Consider, for example, Yell Group. The publisher of telephone directories spent more than £3bn on acquisitions since its flotation in 2003. The aim was to broaden its reach and remain relevant to customers moving their business online. But Yell’s market value excluding debt stood at £85.5m on Friday, with the shares down 99 per cent since flotation.
HMV tells a similar story. Purchases of bookshops and a live events organiser failed to stem the decline in its core business of CD retailing. Fire sales followed to pay down debt. Acquisitions costing around £75m have over the past decade produced 98 per cent value destruction for shareholders, leaving the company with a market value on Friday of £17.5m.
A survival instinct is natural in chief executives but it can mean danger to investors. There can be no doubt that the shareholders of Yell and HMV would be better off if their directors had abandoned hope of reinvention and began a managed decline.
The same can be said of hundreds of companies that fought decades-long battles to stay relevant in the face of obsolescence, such as Marconi and Radio Rentals. By contrast, successful transformations of embattled companies are rare. So why would any investor want to put money on a company battling its own existential crisis?
Of course, such arguments involve considerable hindsight. Neither chief executives nor investors have shown much ability in identifying whether they were facing a downturn that is largely cyclical or structural. And, if it proves to be the former, bargains can be had.
Results from Home Retail Group this week may demonstrate the point. Its Argos chain has been facing unrelenting pressure. Annual earnings for the catalogue retailer fell 57 per cent as like-for-like sales and profit margins hit multiyear lows. An independent consultant was drafted in to review the group’s future, though analysts expect no conclusions before autumn.
Argos has been a victim of a slump in video games and electronics purchases moving online. This has left the company trading at little more than the value of its net cash balances and debtor book, which Société Générale puts at 71p per share. With Home Retail closing at 81.3p on Friday, the retail business could be seen as being nearly worthless.
Yet there is hope. Chief executive Terry Duddy has confidence that Home Retail can use its market-leading position for toys in combination with a reinvention plan that allows shoppers to pick up what they order on the same day.
There is no reason yet to believe that Home Retail will be worth more to investors dead than alive. His confidence could be misplaced but, if Mr Duddy is proved right, the shares will re-rate.
A tougher case can be made for Man Group, another company whose results this week showed signs of existential crisis.
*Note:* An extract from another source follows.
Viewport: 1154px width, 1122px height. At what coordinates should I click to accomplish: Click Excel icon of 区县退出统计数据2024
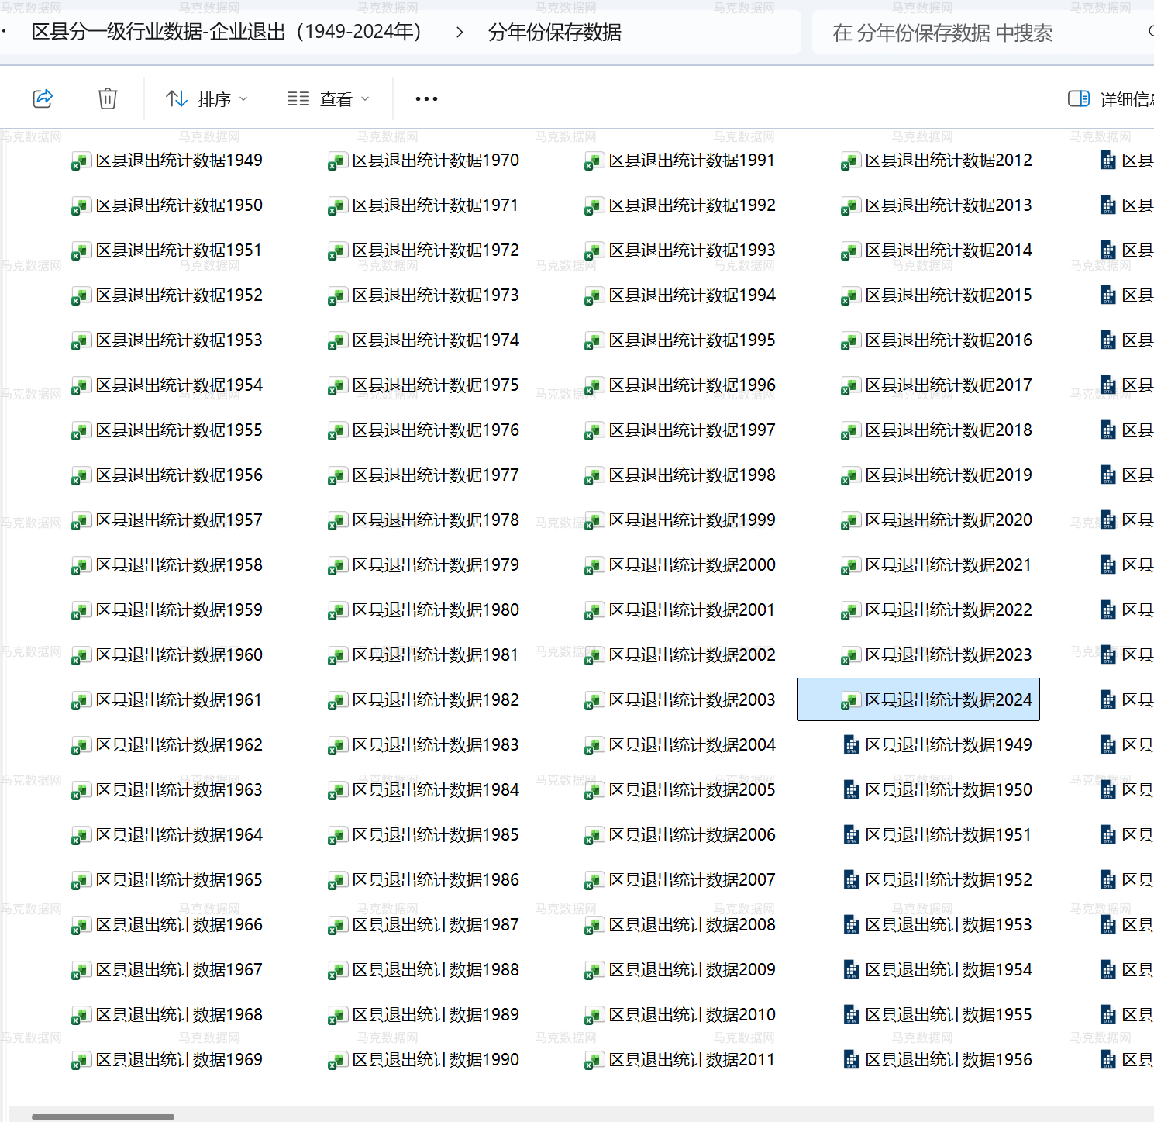(x=851, y=701)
The hedge fund has suffered £1bn of outflows in three months and its shares are mired at an 11-year low.
Man’s problem is AHL, a trend-tracking fund that has underperformed the FTSE 100 in nine of the past 12 quarters. Chief executive Peter Clarke seeks no blame for this, and rightly so. The fund is, after all, powered by a black box that makes its trades with minimal human intervention. So, by the same logic, he should feel no guilt if it were decided that AHL had passed its period of usefulness.
Two years ago, Man Group opted to take the reinvention route with the purchase of GLG Partners at a cost of £1.1bn. Buying a more conventional fund manager was intended to transform Man by reducing its reliance on AHL’s performance. But Man’s market value as of Friday was £1.6bn, with shares down 60 per cent since the acquisition was announced. The plan has not worked; at least not yet.
According to UBS analysts, winding down AHL would put Man on a break-up valuation of 100p apiece. Man closed on Friday at 88.8p so, at least on paper, abandoning all hope could be in shareholders’ interests. It should surprise no one that management disagrees.